§ **What to produce**: This exercise needs all of the entries set down again, exactly as they read.
━━━━━ Data for review
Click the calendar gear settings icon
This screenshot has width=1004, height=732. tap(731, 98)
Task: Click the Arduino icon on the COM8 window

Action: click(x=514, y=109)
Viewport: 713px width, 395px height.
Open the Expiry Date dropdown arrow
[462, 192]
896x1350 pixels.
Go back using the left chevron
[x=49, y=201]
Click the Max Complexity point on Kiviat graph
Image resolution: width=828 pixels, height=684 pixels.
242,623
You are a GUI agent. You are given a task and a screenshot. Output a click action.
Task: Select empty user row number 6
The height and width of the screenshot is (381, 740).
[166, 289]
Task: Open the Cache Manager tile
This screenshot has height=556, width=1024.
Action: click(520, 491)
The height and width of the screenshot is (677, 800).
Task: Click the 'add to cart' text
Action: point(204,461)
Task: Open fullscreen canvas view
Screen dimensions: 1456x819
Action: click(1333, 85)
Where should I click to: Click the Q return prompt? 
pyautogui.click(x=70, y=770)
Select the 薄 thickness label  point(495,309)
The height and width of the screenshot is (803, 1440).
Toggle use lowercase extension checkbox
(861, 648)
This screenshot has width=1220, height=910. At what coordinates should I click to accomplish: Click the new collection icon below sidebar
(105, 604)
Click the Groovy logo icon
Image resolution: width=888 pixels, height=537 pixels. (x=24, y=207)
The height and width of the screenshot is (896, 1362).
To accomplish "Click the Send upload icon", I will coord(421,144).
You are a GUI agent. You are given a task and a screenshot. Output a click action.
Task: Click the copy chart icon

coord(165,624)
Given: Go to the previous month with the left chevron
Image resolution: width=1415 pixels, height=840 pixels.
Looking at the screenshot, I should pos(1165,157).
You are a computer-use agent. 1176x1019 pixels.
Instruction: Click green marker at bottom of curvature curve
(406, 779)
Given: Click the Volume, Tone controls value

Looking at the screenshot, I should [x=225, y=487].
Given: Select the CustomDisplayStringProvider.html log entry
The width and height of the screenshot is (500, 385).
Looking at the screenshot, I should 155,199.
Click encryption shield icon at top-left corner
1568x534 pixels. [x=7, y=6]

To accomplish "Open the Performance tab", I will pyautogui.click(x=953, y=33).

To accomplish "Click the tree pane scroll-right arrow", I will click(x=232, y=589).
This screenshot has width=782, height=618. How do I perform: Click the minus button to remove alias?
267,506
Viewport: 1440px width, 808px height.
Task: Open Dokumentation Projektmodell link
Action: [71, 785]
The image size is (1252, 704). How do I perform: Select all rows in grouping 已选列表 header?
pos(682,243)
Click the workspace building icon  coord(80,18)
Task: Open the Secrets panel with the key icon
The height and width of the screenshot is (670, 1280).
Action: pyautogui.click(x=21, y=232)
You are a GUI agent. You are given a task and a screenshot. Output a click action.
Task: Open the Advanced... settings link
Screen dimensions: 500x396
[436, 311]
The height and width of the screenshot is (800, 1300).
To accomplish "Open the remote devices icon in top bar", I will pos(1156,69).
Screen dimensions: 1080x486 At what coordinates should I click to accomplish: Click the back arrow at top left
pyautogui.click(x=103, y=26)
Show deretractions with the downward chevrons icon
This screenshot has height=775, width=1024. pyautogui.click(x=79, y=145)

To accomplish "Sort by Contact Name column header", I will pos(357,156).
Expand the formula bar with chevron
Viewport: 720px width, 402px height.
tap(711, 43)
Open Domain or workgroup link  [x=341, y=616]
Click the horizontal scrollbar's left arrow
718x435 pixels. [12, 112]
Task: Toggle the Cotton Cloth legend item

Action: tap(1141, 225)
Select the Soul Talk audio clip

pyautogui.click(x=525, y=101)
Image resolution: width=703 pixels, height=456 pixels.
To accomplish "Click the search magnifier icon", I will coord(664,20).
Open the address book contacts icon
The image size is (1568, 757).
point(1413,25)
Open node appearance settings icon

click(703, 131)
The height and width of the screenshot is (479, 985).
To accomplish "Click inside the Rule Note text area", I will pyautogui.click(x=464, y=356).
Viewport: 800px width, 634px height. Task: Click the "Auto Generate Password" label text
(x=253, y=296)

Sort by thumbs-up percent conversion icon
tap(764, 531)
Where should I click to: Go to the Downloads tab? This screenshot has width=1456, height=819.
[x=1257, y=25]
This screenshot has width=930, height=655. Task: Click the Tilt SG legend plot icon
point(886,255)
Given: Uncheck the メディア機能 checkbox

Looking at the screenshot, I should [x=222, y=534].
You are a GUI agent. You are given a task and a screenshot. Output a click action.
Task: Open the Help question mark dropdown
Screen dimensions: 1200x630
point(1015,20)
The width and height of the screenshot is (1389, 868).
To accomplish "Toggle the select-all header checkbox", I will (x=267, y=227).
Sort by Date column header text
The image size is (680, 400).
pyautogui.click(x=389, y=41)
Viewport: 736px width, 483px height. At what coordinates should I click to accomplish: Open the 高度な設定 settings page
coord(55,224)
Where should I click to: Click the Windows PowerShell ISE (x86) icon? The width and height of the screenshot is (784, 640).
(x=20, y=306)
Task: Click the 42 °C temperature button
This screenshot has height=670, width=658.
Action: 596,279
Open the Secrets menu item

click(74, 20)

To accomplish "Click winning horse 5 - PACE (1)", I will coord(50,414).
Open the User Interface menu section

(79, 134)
━━━━━━━━━━
§ **Reply to the exercise**:
Click the calendar gear settings icon
This screenshot has width=1004, height=732. tap(731, 98)
Task: Click the Arduino icon on the COM8 window

Action: click(x=514, y=109)
Viewport: 713px width, 395px height.
Open the Expiry Date dropdown arrow
[462, 192]
896x1350 pixels.
Go back using the left chevron
[x=49, y=201]
Click the Max Complexity point on Kiviat graph
Image resolution: width=828 pixels, height=684 pixels.
242,623
You are a GUI agent. You are given a task and a screenshot. Output a click action.
Task: Select empty user row number 6
The height and width of the screenshot is (381, 740).
[166, 289]
Task: Open the Cache Manager tile
This screenshot has height=556, width=1024.
Action: click(520, 491)
The height and width of the screenshot is (677, 800).
Task: Click the 'add to cart' text
Action: point(204,461)
Task: Open fullscreen canvas view
Screen dimensions: 1456x819
Action: click(1333, 85)
Where should I click to: Click the Q return prompt? 
pyautogui.click(x=70, y=770)
Select the 薄 thickness label  point(495,309)
The height and width of the screenshot is (803, 1440).
Toggle use lowercase extension checkbox
(861, 648)
This screenshot has width=1220, height=910. At what coordinates should I click to accomplish: Click the new collection icon below sidebar
(105, 604)
Click the Groovy logo icon
Image resolution: width=888 pixels, height=537 pixels. (x=24, y=207)
The height and width of the screenshot is (896, 1362).
To accomplish "Click the Send upload icon", I will coord(421,144).
You are a GUI agent. You are given a task and a screenshot. Output a click action.
Task: Click the copy chart icon

coord(165,624)
Given: Go to the previous month with the left chevron
Image resolution: width=1415 pixels, height=840 pixels.
Looking at the screenshot, I should pos(1165,157).
You are a computer-use agent. 1176x1019 pixels.
Instruction: Click green marker at bottom of curvature curve
(406, 779)
Given: Click the Volume, Tone controls value

Looking at the screenshot, I should [x=225, y=487].
Given: Select the CustomDisplayStringProvider.html log entry
The width and height of the screenshot is (500, 385).
Looking at the screenshot, I should 155,199.
Click encryption shield icon at top-left corner
1568x534 pixels. [x=7, y=6]

To accomplish "Open the Performance tab", I will pyautogui.click(x=953, y=33).

To accomplish "Click the tree pane scroll-right arrow", I will click(x=232, y=589).
This screenshot has width=782, height=618. How do I perform: Click the minus button to remove alias?
267,506
Viewport: 1440px width, 808px height.
Task: Open Dokumentation Projektmodell link
Action: [71, 785]
The image size is (1252, 704). How do I perform: Select all rows in grouping 已选列表 header?
pos(682,243)
Click the workspace building icon  coord(80,18)
Task: Open the Secrets panel with the key icon
The height and width of the screenshot is (670, 1280).
Action: pyautogui.click(x=21, y=232)
You are a GUI agent. You are given a task and a screenshot. Output a click action.
Task: Open the Advanced... settings link
Screen dimensions: 500x396
[436, 311]
The height and width of the screenshot is (800, 1300).
To accomplish "Open the remote devices icon in top bar", I will pos(1156,69).
Screen dimensions: 1080x486 At what coordinates should I click to accomplish: Click the back arrow at top left
pyautogui.click(x=103, y=26)
Show deretractions with the downward chevrons icon
This screenshot has height=775, width=1024. pyautogui.click(x=79, y=145)

To accomplish "Sort by Contact Name column header", I will pos(357,156).
Expand the formula bar with chevron
Viewport: 720px width, 402px height.
tap(711, 43)
Open Domain or workgroup link  [x=341, y=616]
Click the horizontal scrollbar's left arrow
718x435 pixels. [12, 112]
Task: Toggle the Cotton Cloth legend item

Action: tap(1141, 225)
Select the Soul Talk audio clip

pyautogui.click(x=525, y=101)
Image resolution: width=703 pixels, height=456 pixels.
To accomplish "Click the search magnifier icon", I will coord(664,20).
Open the address book contacts icon
The image size is (1568, 757).
point(1413,25)
Open node appearance settings icon

click(703, 131)
The height and width of the screenshot is (479, 985).
To accomplish "Click inside the Rule Note text area", I will pyautogui.click(x=464, y=356).
Viewport: 800px width, 634px height. Task: Click the "Auto Generate Password" label text
(x=253, y=296)

Sort by thumbs-up percent conversion icon
tap(764, 531)
Where should I click to: Go to the Downloads tab? This screenshot has width=1456, height=819.
[x=1257, y=25]
This screenshot has width=930, height=655. Task: Click the Tilt SG legend plot icon
point(886,255)
Given: Uncheck the メディア機能 checkbox

Looking at the screenshot, I should [x=222, y=534].
You are a GUI agent. You are given a task and a screenshot. Output a click action.
Task: Open the Help question mark dropdown
Screen dimensions: 1200x630
point(1015,20)
The width and height of the screenshot is (1389, 868).
To accomplish "Toggle the select-all header checkbox", I will (x=267, y=227).
Sort by Date column header text
The image size is (680, 400).
pyautogui.click(x=389, y=41)
Viewport: 736px width, 483px height. At what coordinates should I click to accomplish: Open the 高度な設定 settings page
coord(55,224)
Where should I click to: Click the Windows PowerShell ISE (x86) icon? The width and height of the screenshot is (784, 640).
(x=20, y=306)
Task: Click the 42 °C temperature button
This screenshot has height=670, width=658.
Action: 596,279
Open the Secrets menu item

click(74, 20)

To accomplish "Click winning horse 5 - PACE (1)", I will coord(50,414).
Open the User Interface menu section

(79, 134)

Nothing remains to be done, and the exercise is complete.